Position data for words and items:
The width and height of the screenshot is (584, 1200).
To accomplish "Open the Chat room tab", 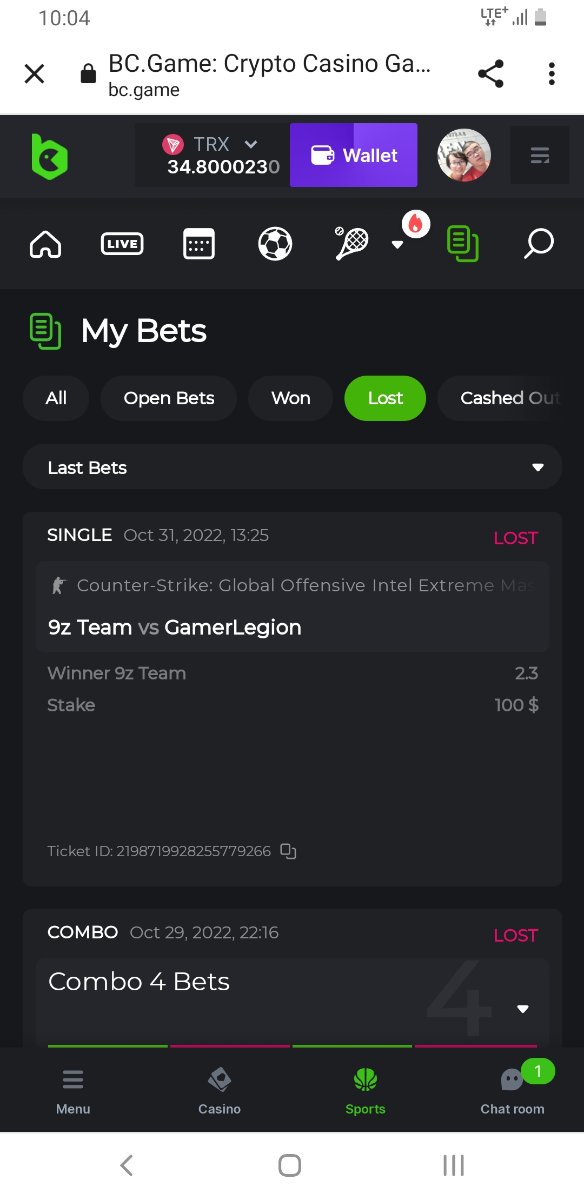I will tap(512, 1089).
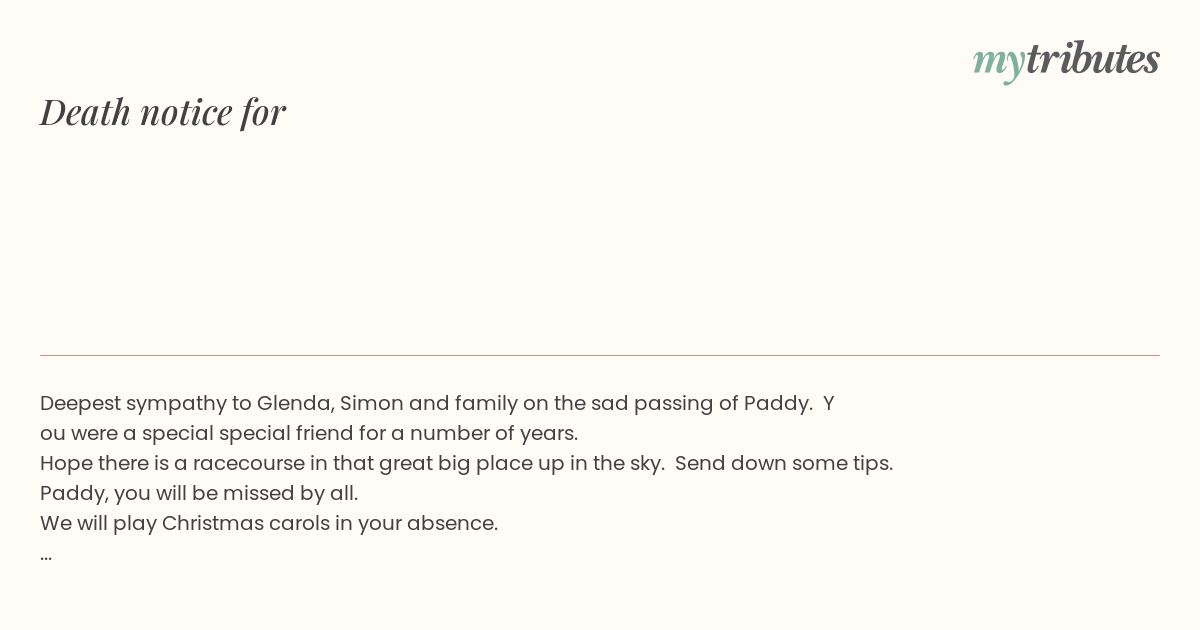The width and height of the screenshot is (1200, 630).
Task: Click the word 'Paddy' in the first line
Action: click(x=775, y=403)
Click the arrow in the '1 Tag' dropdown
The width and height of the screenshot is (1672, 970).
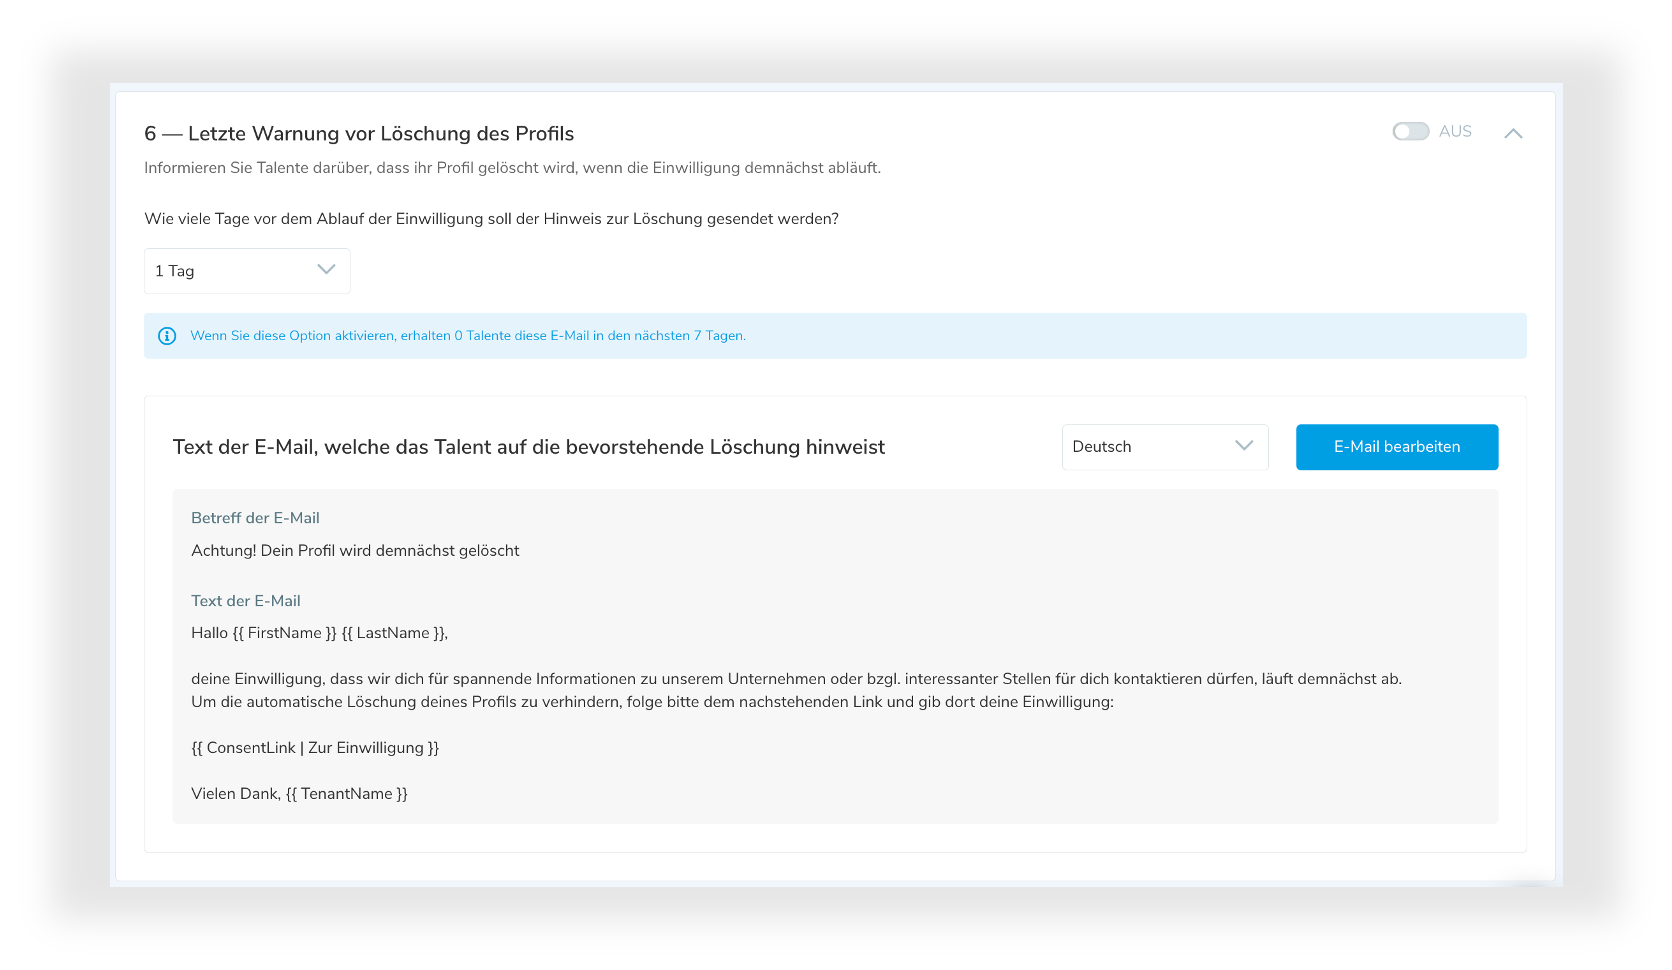pos(326,270)
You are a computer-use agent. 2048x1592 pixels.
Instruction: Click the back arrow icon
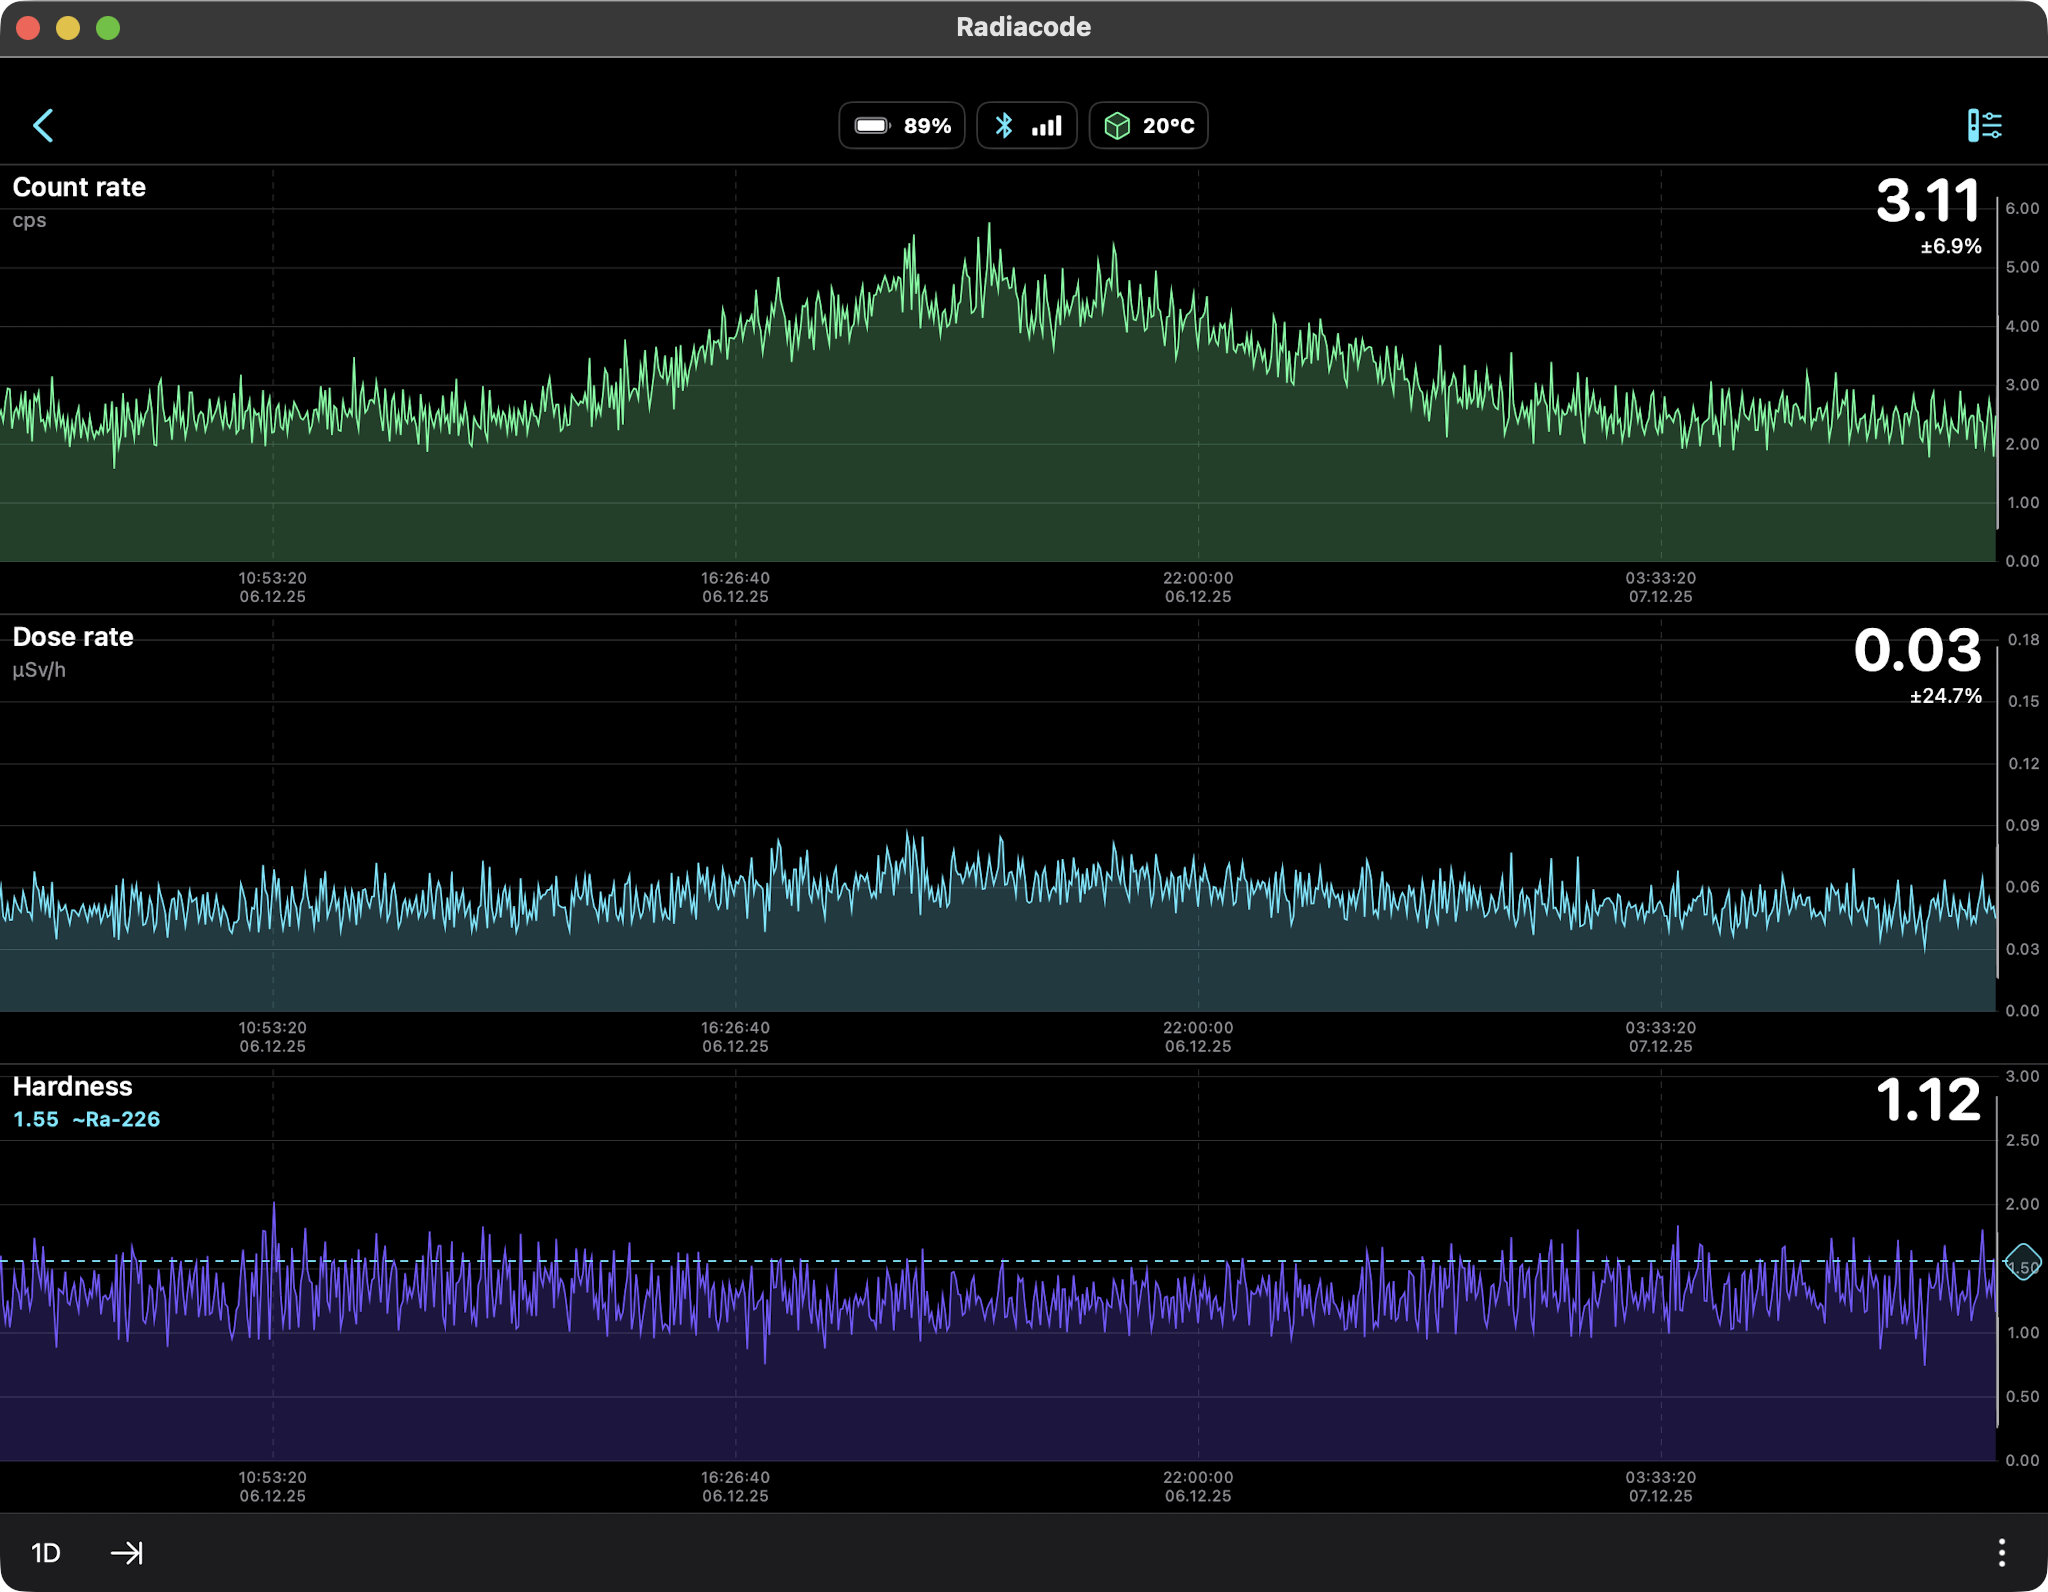tap(43, 126)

GOAL:
Swap "arrow" for "caret" in the lines from the one containing "Click the arrow in the '1 Tag' dropdown" through the last line, leaving every other part unchanged. Return only those lines, without the pictures.

WORKED ANSWER:
Click the caret in the '1 Tag' dropdown
The width and height of the screenshot is (1672, 970).
pos(326,270)
You are a computer-use agent. 2048x1592 pixels.
Instruction: Click the back caret icon
tap(43, 126)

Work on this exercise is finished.